PROBLEM TO WORK ON ::
Filter the entries, keeping every line with the word "disk".

(Stored records)
---+---

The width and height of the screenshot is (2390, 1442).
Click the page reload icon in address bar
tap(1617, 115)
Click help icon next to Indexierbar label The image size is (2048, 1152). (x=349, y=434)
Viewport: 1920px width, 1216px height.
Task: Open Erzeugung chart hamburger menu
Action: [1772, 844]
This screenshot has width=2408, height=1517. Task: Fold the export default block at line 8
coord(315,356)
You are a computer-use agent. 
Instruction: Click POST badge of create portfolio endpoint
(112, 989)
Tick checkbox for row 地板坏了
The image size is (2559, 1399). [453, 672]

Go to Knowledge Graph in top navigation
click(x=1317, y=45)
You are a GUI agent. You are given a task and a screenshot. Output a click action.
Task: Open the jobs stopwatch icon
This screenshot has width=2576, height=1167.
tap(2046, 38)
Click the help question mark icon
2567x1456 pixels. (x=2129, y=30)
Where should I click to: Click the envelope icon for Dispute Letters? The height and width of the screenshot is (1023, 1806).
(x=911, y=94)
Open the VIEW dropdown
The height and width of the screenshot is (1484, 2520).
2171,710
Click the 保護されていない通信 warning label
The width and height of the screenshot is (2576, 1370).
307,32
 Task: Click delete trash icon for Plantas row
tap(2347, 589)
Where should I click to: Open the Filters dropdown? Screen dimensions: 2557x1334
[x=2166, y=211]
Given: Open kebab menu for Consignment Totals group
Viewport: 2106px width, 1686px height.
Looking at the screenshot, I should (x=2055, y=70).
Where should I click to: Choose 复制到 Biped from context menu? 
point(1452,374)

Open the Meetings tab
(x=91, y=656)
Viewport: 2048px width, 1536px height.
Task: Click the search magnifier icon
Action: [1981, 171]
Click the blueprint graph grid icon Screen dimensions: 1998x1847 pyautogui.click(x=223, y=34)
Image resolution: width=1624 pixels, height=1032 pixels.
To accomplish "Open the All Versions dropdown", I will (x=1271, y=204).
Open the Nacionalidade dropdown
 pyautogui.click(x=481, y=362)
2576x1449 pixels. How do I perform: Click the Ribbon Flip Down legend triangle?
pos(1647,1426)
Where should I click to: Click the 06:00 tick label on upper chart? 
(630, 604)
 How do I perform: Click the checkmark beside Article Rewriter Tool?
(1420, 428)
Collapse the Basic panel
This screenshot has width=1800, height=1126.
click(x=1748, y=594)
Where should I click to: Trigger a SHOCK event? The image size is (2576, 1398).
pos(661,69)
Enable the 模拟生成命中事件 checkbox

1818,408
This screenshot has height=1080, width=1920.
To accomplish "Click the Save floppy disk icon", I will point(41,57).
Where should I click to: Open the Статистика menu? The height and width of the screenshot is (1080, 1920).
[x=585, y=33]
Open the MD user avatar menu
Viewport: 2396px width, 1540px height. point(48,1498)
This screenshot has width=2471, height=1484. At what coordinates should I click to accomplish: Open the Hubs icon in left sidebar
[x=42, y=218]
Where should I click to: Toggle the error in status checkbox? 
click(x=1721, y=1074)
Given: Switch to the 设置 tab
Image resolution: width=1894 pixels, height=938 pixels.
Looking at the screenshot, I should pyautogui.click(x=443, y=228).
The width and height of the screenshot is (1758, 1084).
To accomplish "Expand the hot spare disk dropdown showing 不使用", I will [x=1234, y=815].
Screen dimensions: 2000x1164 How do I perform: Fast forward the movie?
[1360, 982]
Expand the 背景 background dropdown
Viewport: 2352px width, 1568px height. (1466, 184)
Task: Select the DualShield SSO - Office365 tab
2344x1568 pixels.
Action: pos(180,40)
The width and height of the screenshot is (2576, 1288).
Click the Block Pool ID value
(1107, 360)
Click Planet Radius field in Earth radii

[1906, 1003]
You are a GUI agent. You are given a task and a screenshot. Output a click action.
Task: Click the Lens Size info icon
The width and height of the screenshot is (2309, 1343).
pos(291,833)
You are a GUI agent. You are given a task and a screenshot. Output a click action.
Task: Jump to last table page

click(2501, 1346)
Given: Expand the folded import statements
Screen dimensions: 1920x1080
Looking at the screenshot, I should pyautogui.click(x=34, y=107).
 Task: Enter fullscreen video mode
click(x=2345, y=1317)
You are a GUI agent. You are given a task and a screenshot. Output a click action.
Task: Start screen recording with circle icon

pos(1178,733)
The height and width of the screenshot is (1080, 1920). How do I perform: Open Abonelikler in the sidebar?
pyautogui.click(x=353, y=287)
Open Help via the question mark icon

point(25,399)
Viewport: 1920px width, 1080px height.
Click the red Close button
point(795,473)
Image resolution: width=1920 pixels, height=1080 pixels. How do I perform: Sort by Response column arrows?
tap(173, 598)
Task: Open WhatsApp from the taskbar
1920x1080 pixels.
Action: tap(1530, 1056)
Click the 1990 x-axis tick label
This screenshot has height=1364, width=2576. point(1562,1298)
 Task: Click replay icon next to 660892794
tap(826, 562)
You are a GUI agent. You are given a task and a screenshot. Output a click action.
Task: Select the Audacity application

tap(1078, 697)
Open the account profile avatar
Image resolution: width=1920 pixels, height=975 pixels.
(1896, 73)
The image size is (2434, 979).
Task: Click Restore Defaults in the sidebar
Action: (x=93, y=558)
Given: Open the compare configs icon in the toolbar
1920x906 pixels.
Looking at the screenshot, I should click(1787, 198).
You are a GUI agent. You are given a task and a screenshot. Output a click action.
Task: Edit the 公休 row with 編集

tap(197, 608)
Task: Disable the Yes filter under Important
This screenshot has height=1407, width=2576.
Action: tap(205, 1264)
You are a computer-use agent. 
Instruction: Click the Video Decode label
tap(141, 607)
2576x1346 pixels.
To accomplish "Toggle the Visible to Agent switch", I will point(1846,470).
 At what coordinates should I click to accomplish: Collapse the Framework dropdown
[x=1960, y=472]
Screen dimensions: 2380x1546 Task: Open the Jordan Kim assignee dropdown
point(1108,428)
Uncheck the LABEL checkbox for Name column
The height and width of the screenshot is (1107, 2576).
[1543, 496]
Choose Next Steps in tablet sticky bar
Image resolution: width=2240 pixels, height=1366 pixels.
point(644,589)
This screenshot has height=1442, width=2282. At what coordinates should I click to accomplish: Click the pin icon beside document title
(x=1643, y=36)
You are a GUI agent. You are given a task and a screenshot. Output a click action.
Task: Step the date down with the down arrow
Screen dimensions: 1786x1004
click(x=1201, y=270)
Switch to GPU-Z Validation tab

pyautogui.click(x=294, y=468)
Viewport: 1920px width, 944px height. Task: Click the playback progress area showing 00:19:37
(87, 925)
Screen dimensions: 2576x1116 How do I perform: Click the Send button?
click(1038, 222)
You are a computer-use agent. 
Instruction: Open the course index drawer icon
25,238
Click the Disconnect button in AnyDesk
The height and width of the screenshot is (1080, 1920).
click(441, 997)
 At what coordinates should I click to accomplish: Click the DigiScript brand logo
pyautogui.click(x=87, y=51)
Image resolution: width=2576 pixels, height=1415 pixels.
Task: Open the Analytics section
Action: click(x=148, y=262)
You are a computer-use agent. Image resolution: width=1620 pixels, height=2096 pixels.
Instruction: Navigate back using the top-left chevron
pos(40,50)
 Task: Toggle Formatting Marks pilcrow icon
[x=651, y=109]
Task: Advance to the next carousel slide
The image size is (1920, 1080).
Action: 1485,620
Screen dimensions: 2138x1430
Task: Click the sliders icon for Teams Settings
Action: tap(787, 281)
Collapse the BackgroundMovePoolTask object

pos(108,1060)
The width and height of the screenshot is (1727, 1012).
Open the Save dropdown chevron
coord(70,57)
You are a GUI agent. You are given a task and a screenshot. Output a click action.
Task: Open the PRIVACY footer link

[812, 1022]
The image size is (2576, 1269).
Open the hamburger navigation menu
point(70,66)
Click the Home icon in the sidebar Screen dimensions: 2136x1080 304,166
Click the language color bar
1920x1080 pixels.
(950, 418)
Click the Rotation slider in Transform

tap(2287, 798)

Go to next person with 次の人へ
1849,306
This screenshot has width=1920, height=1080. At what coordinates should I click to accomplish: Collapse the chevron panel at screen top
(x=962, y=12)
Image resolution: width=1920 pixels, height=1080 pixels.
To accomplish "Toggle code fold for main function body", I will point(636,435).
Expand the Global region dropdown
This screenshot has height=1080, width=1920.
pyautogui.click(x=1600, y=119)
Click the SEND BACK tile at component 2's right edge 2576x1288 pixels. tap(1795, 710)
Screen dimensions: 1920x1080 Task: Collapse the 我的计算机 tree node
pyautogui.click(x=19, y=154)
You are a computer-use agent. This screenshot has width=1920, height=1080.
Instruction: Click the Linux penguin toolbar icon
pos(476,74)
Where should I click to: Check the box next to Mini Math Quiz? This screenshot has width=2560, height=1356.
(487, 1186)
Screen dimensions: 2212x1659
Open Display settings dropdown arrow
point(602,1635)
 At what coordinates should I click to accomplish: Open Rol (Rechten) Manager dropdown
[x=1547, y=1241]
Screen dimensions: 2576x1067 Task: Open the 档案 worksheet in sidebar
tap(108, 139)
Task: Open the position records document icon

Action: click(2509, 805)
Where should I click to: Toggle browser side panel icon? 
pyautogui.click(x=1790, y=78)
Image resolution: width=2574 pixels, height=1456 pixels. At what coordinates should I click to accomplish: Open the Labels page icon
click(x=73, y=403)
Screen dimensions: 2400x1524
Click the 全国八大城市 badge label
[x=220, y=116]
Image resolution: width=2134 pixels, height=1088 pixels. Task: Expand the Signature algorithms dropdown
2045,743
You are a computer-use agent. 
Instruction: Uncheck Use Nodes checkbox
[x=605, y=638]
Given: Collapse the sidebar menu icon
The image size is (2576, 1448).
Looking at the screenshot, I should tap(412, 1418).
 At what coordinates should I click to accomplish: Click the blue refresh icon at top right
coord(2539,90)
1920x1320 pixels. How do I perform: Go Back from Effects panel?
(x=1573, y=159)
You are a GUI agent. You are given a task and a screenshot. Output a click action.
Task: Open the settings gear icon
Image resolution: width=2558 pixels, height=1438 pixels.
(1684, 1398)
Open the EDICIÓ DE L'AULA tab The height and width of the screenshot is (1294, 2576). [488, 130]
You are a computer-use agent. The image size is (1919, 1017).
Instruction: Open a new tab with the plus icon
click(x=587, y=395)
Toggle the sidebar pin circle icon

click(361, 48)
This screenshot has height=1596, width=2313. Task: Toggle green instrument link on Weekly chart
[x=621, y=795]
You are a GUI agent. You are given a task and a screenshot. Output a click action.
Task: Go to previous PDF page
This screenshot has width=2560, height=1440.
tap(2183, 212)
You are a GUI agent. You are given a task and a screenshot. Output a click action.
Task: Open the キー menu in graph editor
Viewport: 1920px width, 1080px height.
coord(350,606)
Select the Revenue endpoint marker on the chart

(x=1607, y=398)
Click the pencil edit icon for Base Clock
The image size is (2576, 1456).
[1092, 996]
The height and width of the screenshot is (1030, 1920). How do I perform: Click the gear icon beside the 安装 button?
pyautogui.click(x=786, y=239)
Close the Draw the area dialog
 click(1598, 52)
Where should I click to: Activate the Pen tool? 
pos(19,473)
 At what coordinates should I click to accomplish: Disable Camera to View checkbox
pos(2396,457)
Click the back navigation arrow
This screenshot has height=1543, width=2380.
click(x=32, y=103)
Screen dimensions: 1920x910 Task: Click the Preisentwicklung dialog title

---+---

WRITTEN REPLY ::
To accomplish "Click the Save floppy disk icon", I will point(41,57).
To accomplish "Expand the hot spare disk dropdown showing 不使用", I will [x=1234, y=815].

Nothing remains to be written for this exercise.